From: David Edwards [editor@medialens.org] [David is one of the co-editors of Media Lens]
Thanks so much for your positive response to our Media Alerts and for posting them on to other people – it's very encouraging. Keep going!
Suzanne to David
Seeing as you've written a Buddhist book, look at these pieces on my old site:
A Public Talk by Thich Nhat Hanh at the Riverside Church, New York, New Holy War Against Evil? by David R. Loy, What I Would Say to Osama bin Laden — Interview with Thich Nhat Hanh by Anne A. Simpkinson
Where are you?
David to Suzanne
I'm based in Bournemouth (UK) and my co-editor Dave Cromwell is up the road at Southampton University. Where are you? How many people do you reach?
Suzanne to David
I have about 250 people on my list. I want it to be personal and only solicit people I'm interested in, so that good people get on the same page. I think a collective focus for thought-shapers can change the world, a la the famous Margaret Mead quote. Here's a piece of feedback today, as much for you as for me:
“Just dropping you a note to say that your Conversation page is now my designated “receiving place” that I check in on every day for food for thought. Your insightful comments on selections that you have chosen to include have illuminated me about how tilted and biased the mainstream media has been, especially over the past few months. It's clear that it has chosen to remain obsequious to our tyrannical administration. Thank goodness for the alternative press that sees through whatever rubbish the media throws out at us.”
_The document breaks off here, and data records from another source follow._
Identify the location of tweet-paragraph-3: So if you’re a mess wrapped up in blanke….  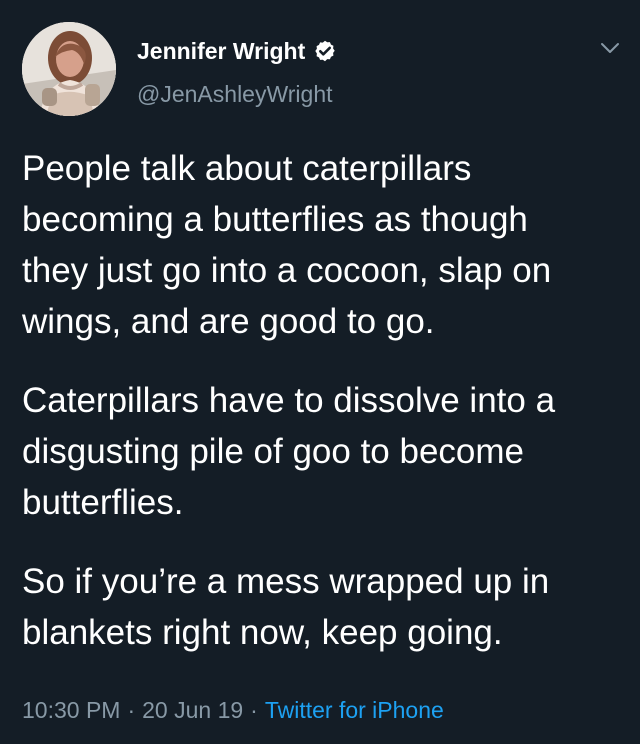
(286, 607).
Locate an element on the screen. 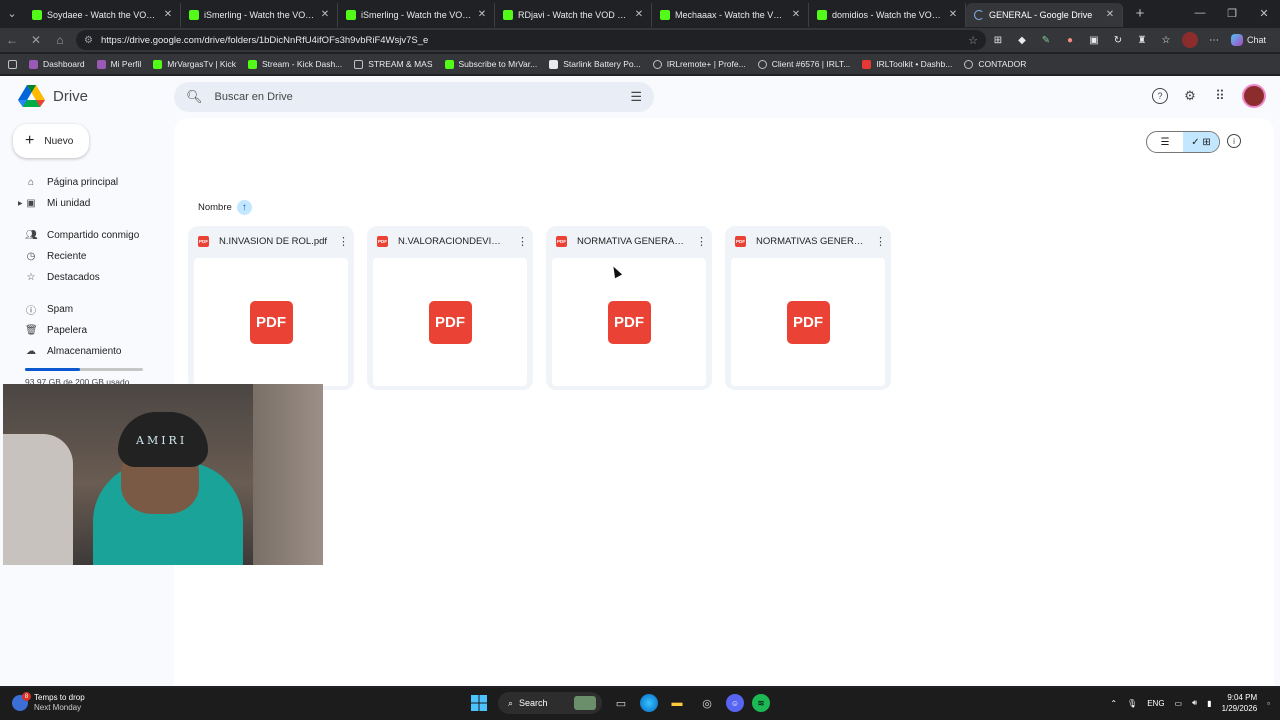  sort-control: Nombre ↑ is located at coordinates (225, 208).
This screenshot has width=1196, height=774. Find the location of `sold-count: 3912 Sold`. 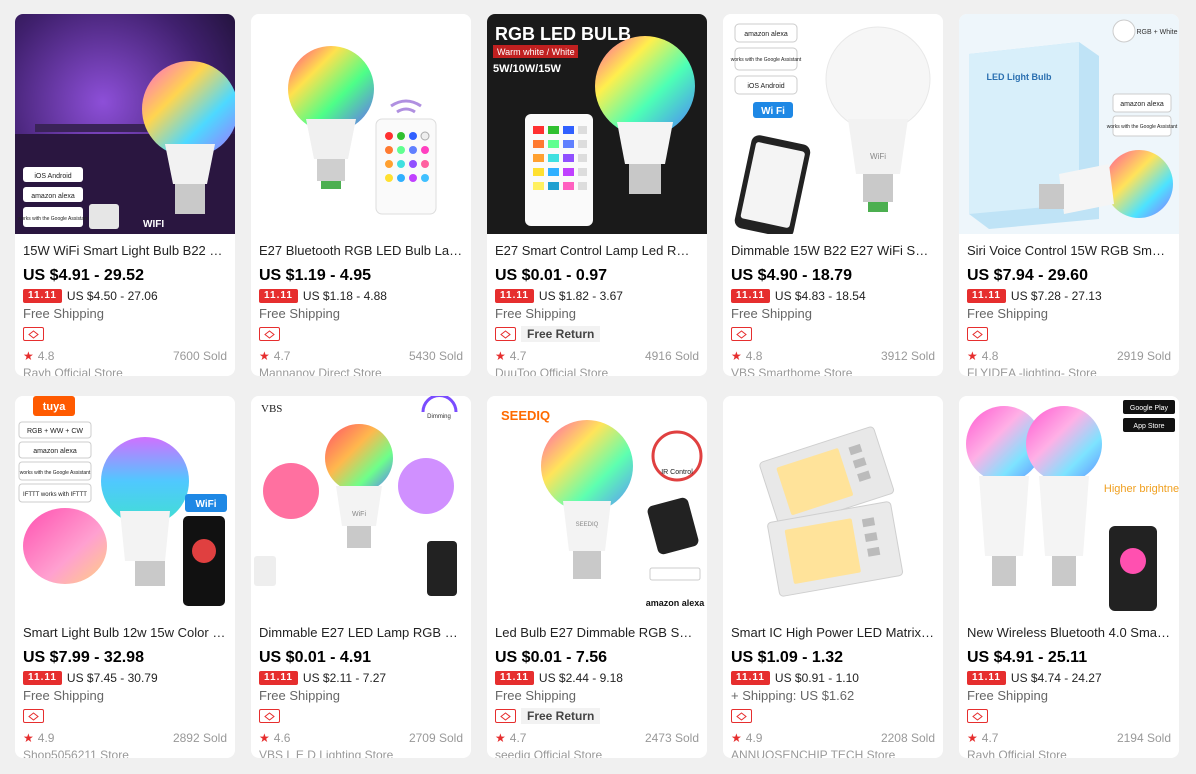

sold-count: 3912 Sold is located at coordinates (908, 356).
I'm in Los Angeles. You know, I've spent a lot of time in England, in crop circles. That's the big story that will rock the world — the only thing I can see that would shift consciousness and conceivably get us out of the mess we are in. Could we keep shooting at one another once we knew we were under observation? I don't think so. It's as amazing that it is being ignored as it is that it is happening. We aren't making the outstanding formations, so what is? There is mind at work. Where is it housed? Are you hip to the phenomenon, or just as blasé as most English people are?
David to Suzanne
I'm afraid I probably fall into your 'blasé' category – I've never paid much attention to the crop circles issue and was happy with the 'people with planks and string' explanation. But our concerns are probably not that different. I believe that excessive concern for the self is the cause of most of our problems, and that increased concern for others is the solution. Keep going with the great work…
Suzanne to David
You've nailed it re concern for the self rather than for each other as the fundamental problem. However, I would love to enroll you in at least having crop circle curiosity, given how dire things are for humanity and what a hope they hold for a consciousness shift. Even cursory attention brings you to the understanding that we cannot be making them. See the latest “challenge” piece I've written.